Removing audio effects from electric guitar recordings makes it easier for post-production and sound editing. An audio distortion recovery model not only improves the clarity of the guitar sounds but also opens up new opportunities for creative adjustments in mixing and mastering. While progress have been made in creating such models, previous efforts have largely focused on synthetic distortions that may be too simplistic to accurately capture the complexities seen in real-world recordings. In this paper, we tackle the task by using a dataset of guitar recordings rendered with commercial-grade audio effect VST plugins. Moreover, we introduce a novel two-stage methodology for audio distortion recovery. The idea is to firstly process the audio signal in the Mel-spectrogram domain in the first stage, and then use a neural vocoder to generate the pristine original guitar sound from the processed Mel-spectrogram in the second stage. We report a set of experiments demonstrating the effectiveness of our approach over existing methods, through both subjective and objective evaluation metrics.
Paper Structure (18 sections, 4 equations, 4 figures, 3 tables)

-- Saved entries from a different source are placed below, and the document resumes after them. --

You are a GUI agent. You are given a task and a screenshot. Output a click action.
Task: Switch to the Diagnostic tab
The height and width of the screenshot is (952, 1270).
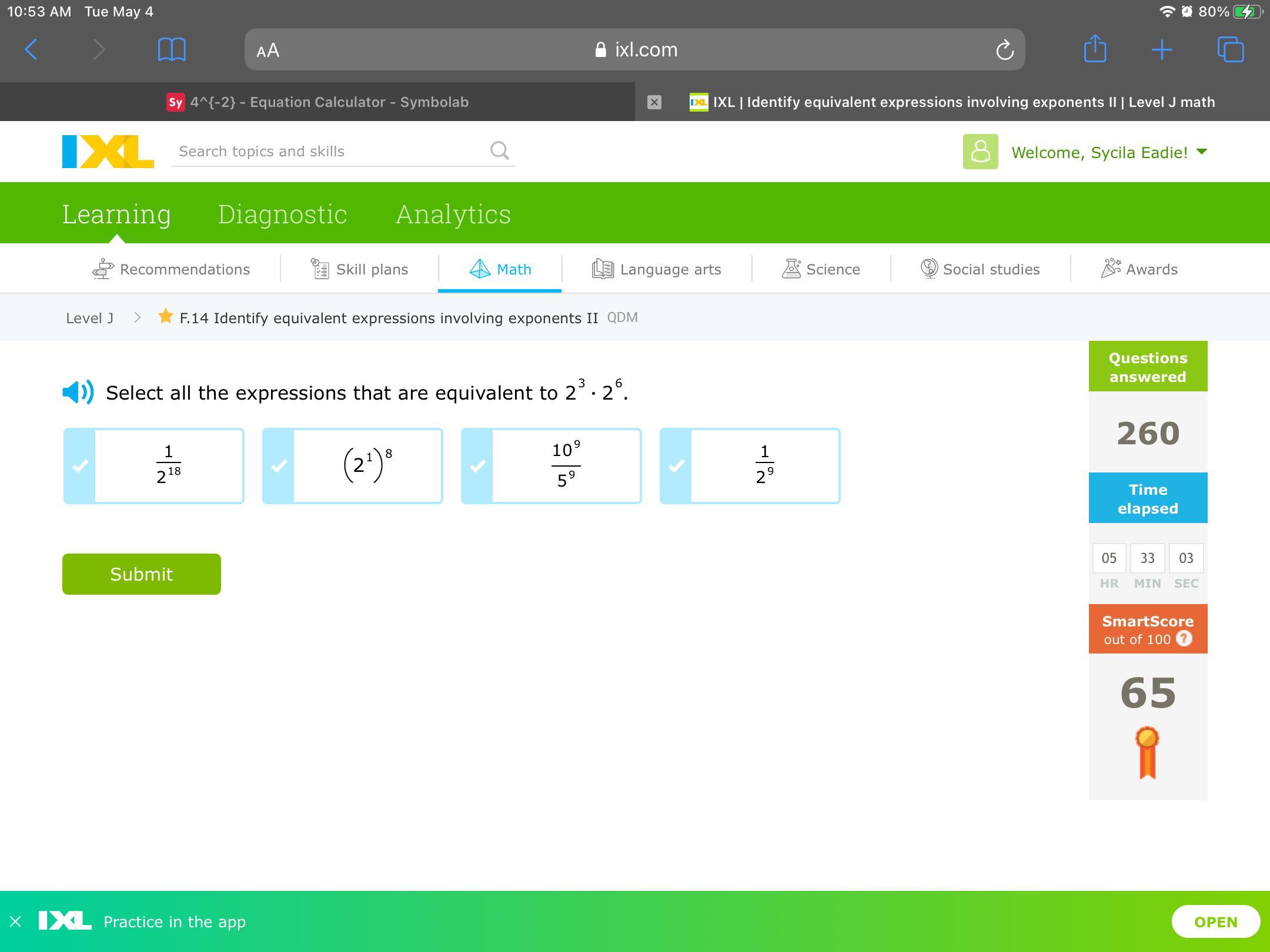click(x=282, y=214)
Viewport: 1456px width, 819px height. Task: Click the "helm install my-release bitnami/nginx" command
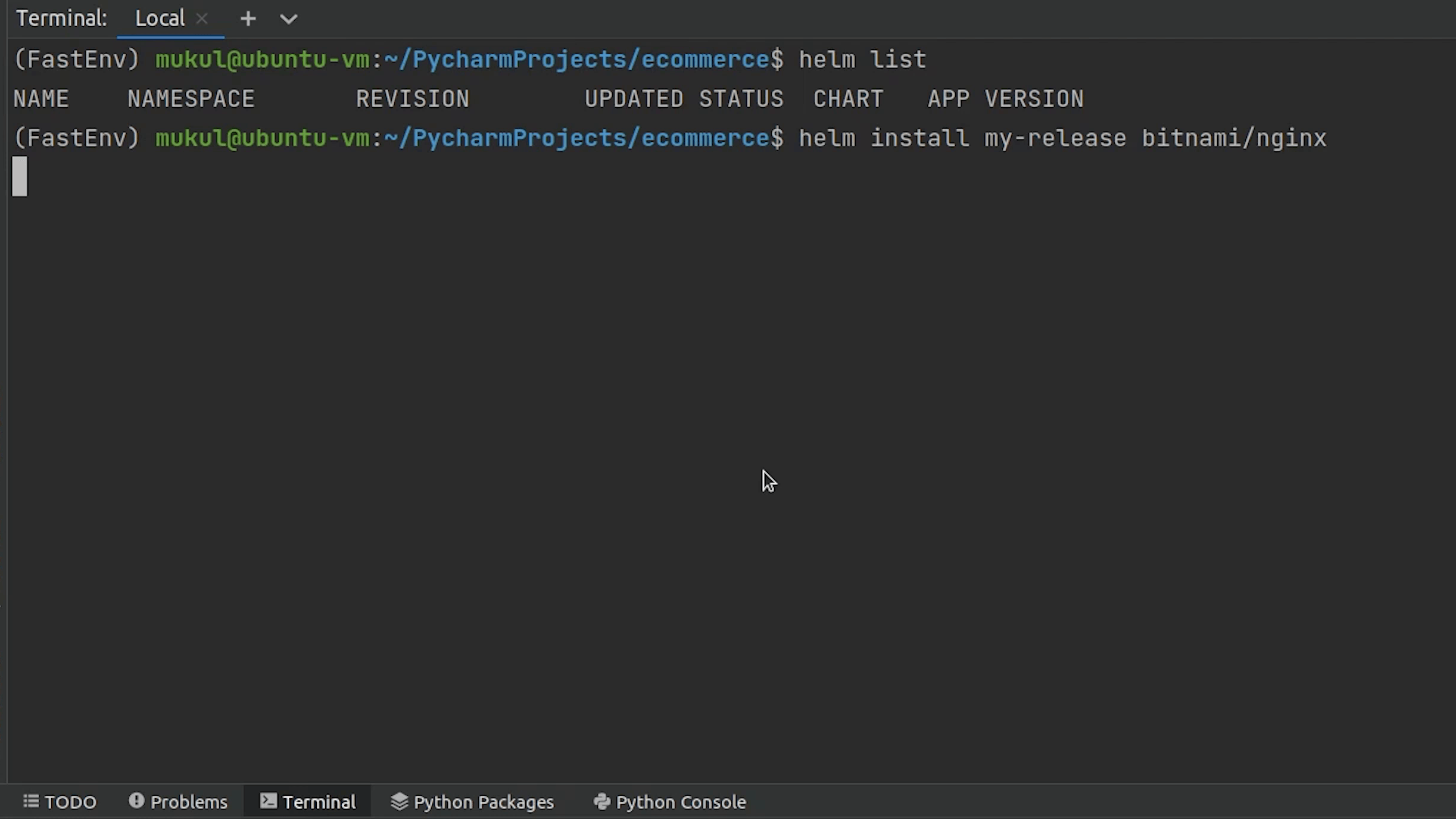pyautogui.click(x=1062, y=138)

This paper contains 18 sections, 4 equations, 4 figures, 3 tables.

Figures (4)

  • Figure 1: The architecture of the proposed Mel Denoiser. $N$ represents the number of layers, while $c_{bin}$, $c_{hidden}$, and $c_{emb}$ indicate the channel counts. The kernel size of the 1D convolution is denoted by $k$. Here, $c_{bin}$ matches the Mel- spectrogram bin count, and $c_{emb}$ corresponds to the embedding size. We configured $c_{hidden}$ to be four times larger than $c_{emb}$.
  • Figure 2: The Mel-spectrograms of the input wet signal, target dry signal, along with the output of the proposed model, the HiFiGAN Denoiser su2020hifi, DCUnet choi2018phaseaware, and Demucs V3 defossez2021hybrid, across a total of seven different VST plugin effects. Our model demonstrates a closer resemblance to the target signal, showcasing superior distortion reduction capabilities and better preservation of overtone characteristics.

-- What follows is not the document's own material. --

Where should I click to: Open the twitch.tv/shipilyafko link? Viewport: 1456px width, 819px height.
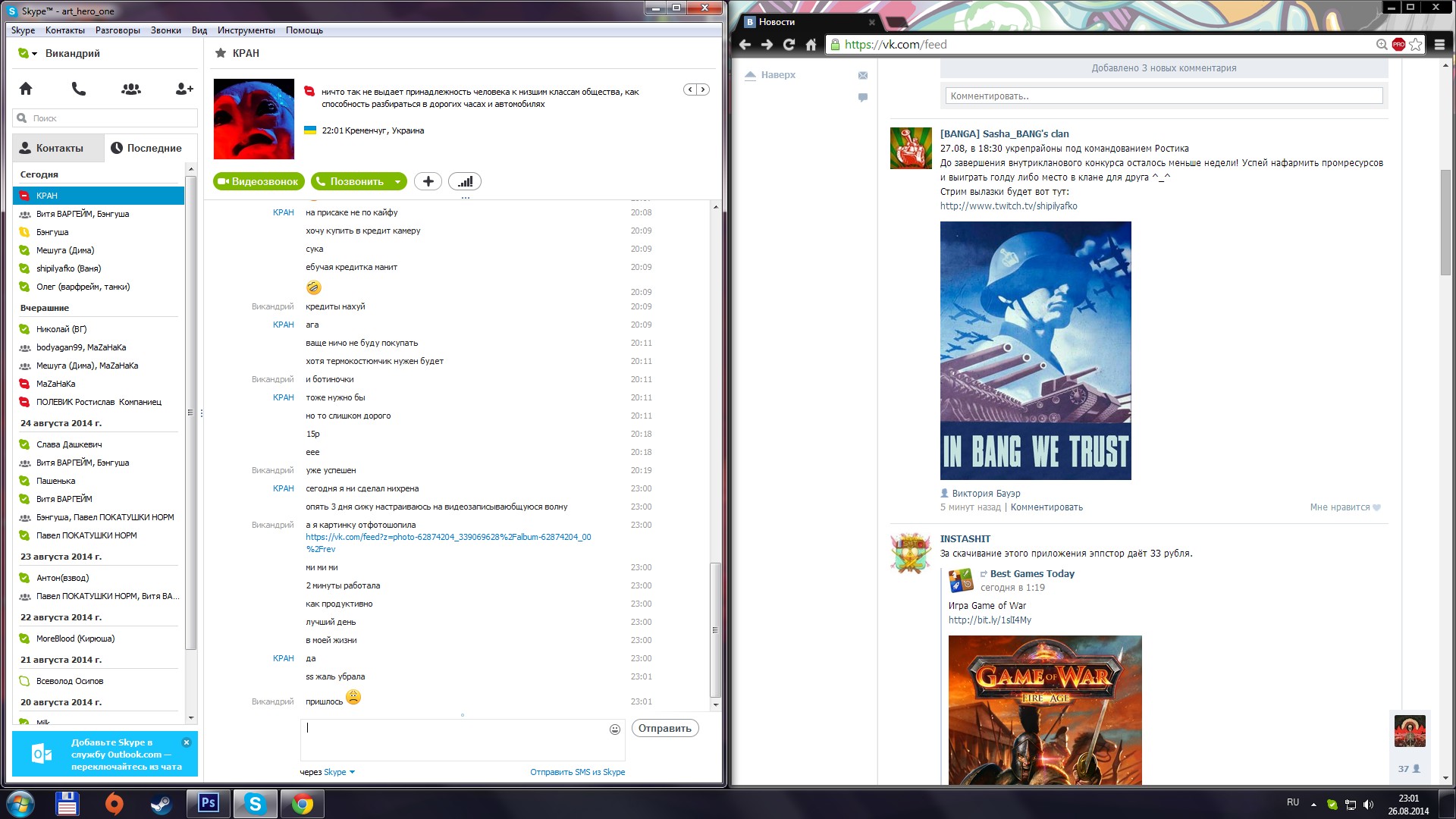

  • Figure 3: Mean Opinion Scores for Audio Quality (AQ). The distribution indicates that our model primarily achieved ratings around 4 points, signifying a high level of signal quality post-distortion recovery. ($\text{***}=p<.001$ in statistical test).
  • Figure 4: Mean Opinion Scores for Dryness Level (DL). The concentration of ratings around 4 points for our model suggests the dryness of recovered signal is favorably compared to the ground truth, demonstrating effective distortion removal. ($\text{***} = p < .001$.)